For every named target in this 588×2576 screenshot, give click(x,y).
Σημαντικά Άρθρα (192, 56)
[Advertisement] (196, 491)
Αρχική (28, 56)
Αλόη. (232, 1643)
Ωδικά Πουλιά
※
Set down the entries again, exactly as they stand above.

For every named target in this 588×2576 screenshot, give click(x,y).
Σημαντικά Άρθρα (192, 56)
[Advertisement] (196, 491)
Αρχική (28, 56)
Αλόη. (232, 1643)
Ωδικά Πουλιά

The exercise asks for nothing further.